Screen-element location items:
_ _ _
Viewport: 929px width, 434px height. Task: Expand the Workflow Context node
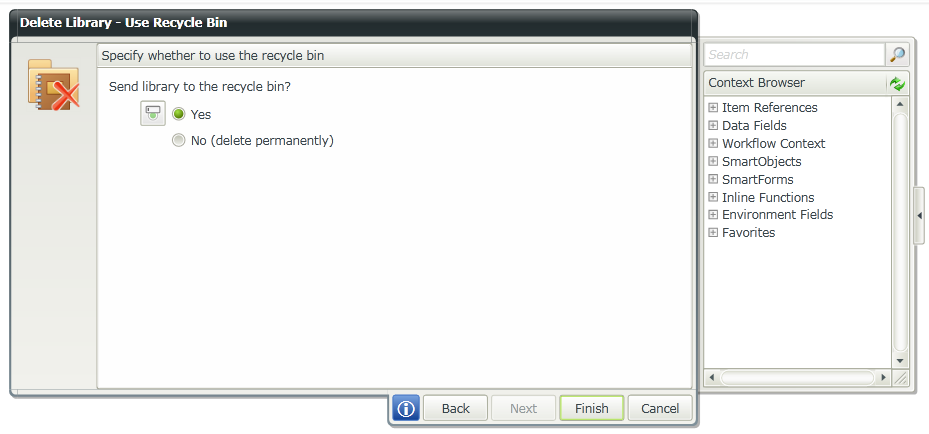[713, 144]
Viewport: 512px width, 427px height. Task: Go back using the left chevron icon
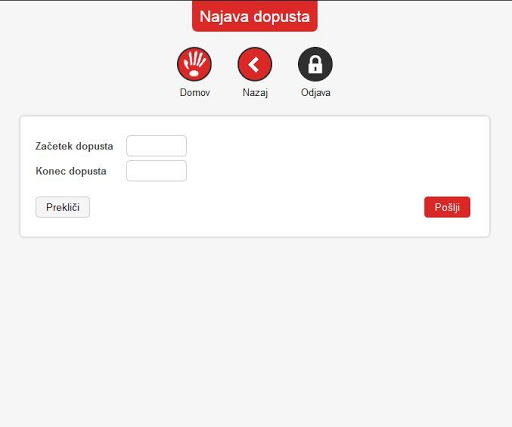pyautogui.click(x=255, y=64)
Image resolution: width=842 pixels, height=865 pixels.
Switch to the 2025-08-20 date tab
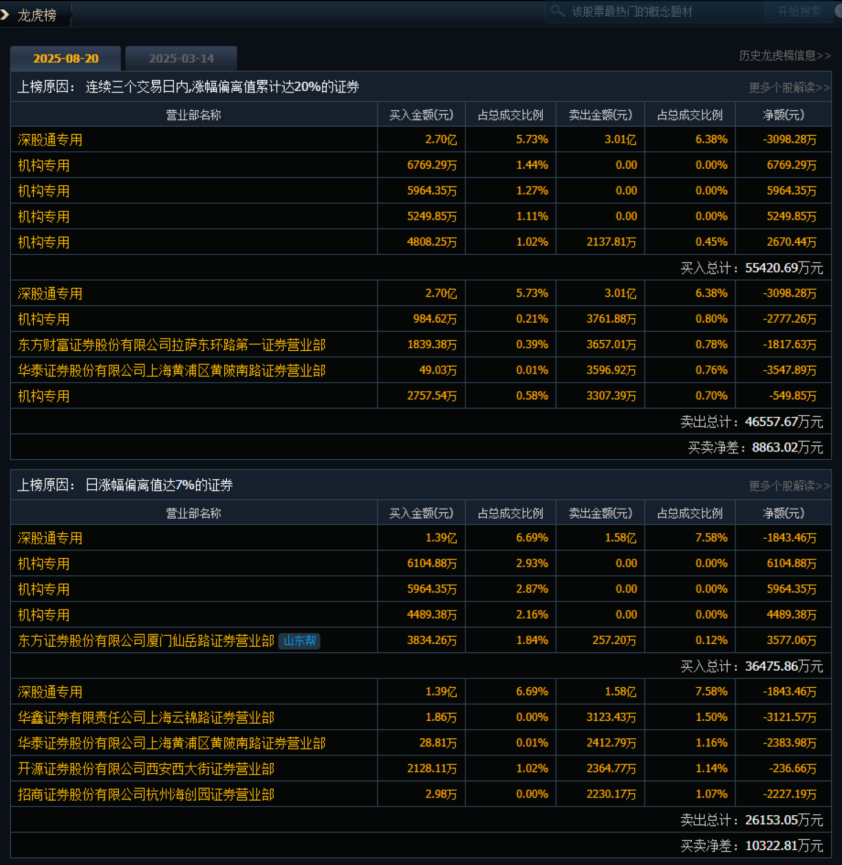coord(67,59)
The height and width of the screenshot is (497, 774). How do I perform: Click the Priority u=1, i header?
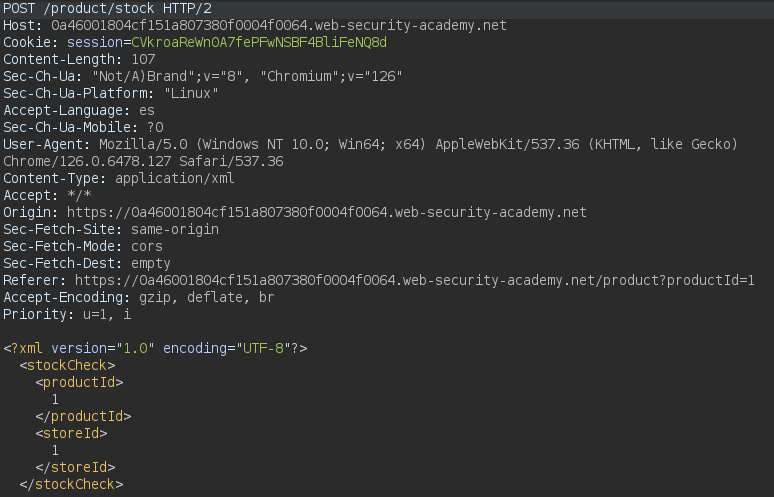[x=67, y=314]
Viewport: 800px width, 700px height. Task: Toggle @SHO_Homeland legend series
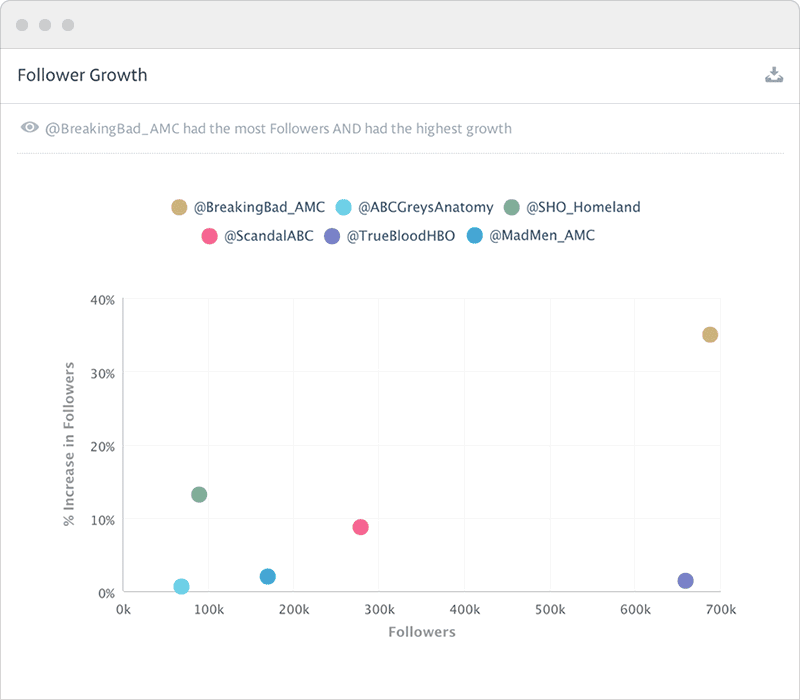571,207
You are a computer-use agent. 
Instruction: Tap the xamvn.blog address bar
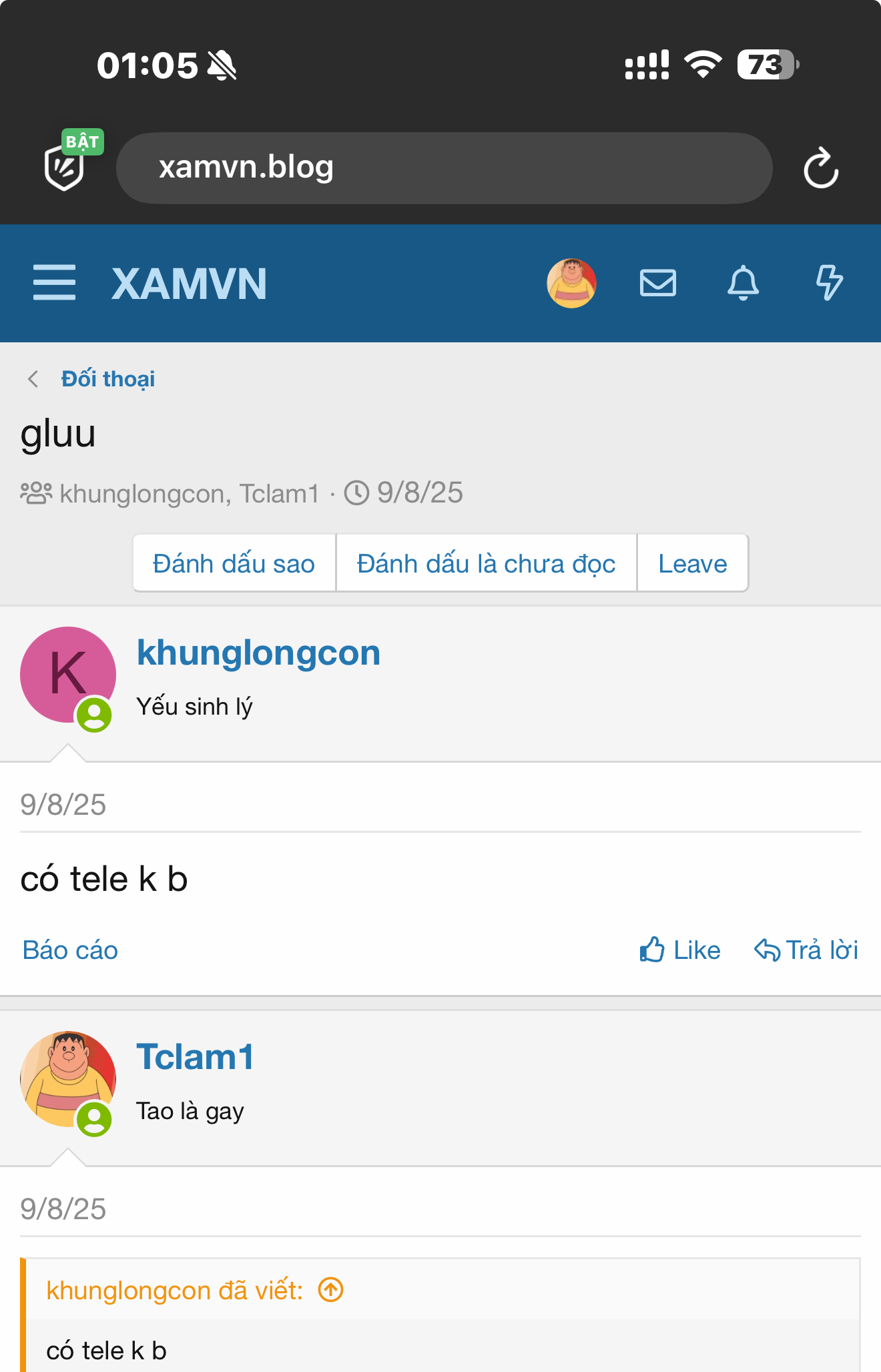[x=445, y=168]
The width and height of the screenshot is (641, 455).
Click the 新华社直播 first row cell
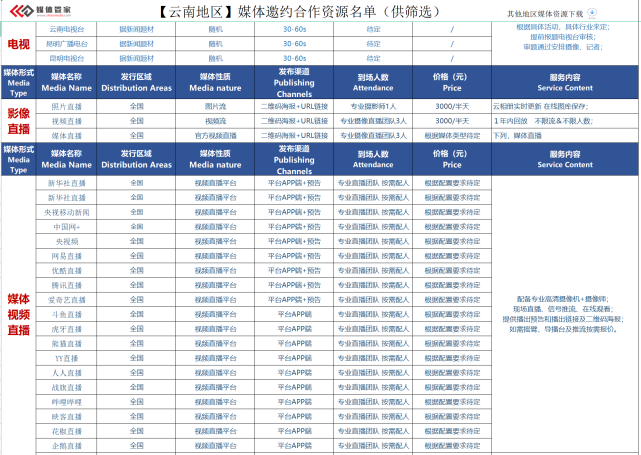pyautogui.click(x=66, y=183)
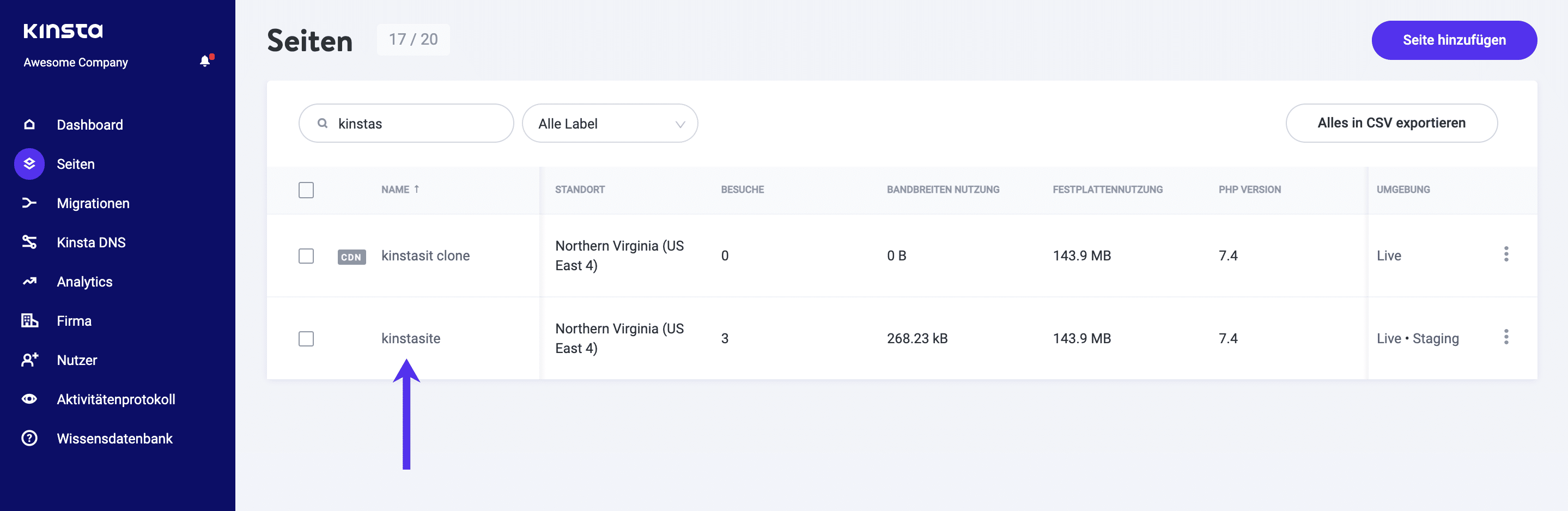Open the three-dot menu for kinstasit clone
Screen dimensions: 1568x511
coord(1506,254)
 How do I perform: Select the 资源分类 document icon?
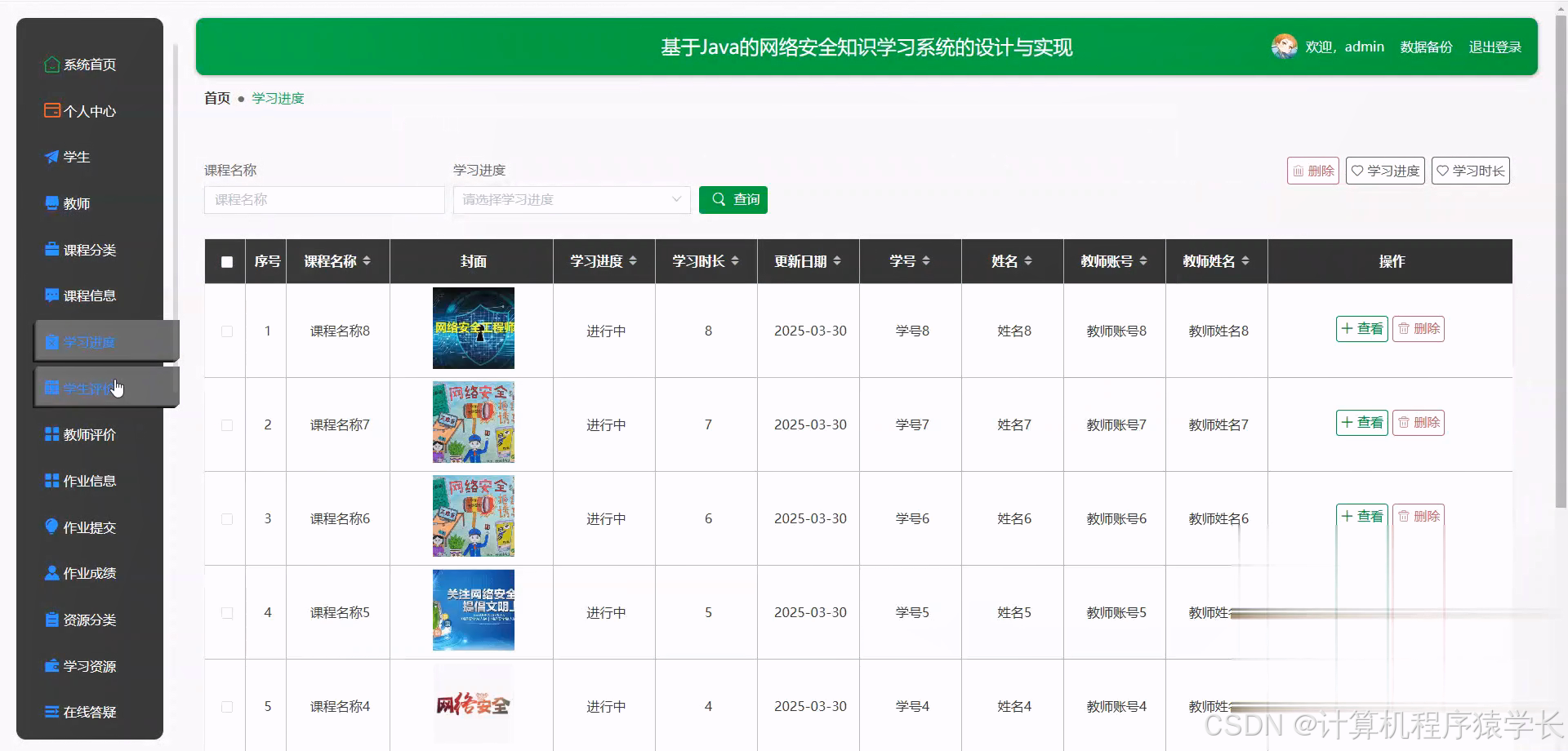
_ _ _
__Set task__
Change each "Viewport" in the items above to "Display" and write the items out again with nothing else altered. Omit the pictures.

__Written response__
Display: 929px width, 434px height. Task: Expand the Workflow Context node
[713, 144]
Display: 512px width, 427px height. Task: Go back using the left chevron icon
pyautogui.click(x=255, y=64)
Image resolution: width=842 pixels, height=865 pixels.
Switch to the 2025-08-20 date tab
coord(67,59)
The height and width of the screenshot is (497, 774). How do I perform: Click the Priority u=1, i header?
[x=67, y=314]
Display: 800px width, 700px height. Task: Toggle @SHO_Homeland legend series
571,207
You are a computer-use agent. 
Instruction: Tap the xamvn.blog address bar
[x=445, y=168]
The width and height of the screenshot is (641, 455).
Click the 新华社直播 first row cell
pyautogui.click(x=66, y=183)
Open the three-dot menu for kinstasit clone
Screen dimensions: 1568x511
coord(1506,254)
 How do I perform: Select the 资源分类 document icon?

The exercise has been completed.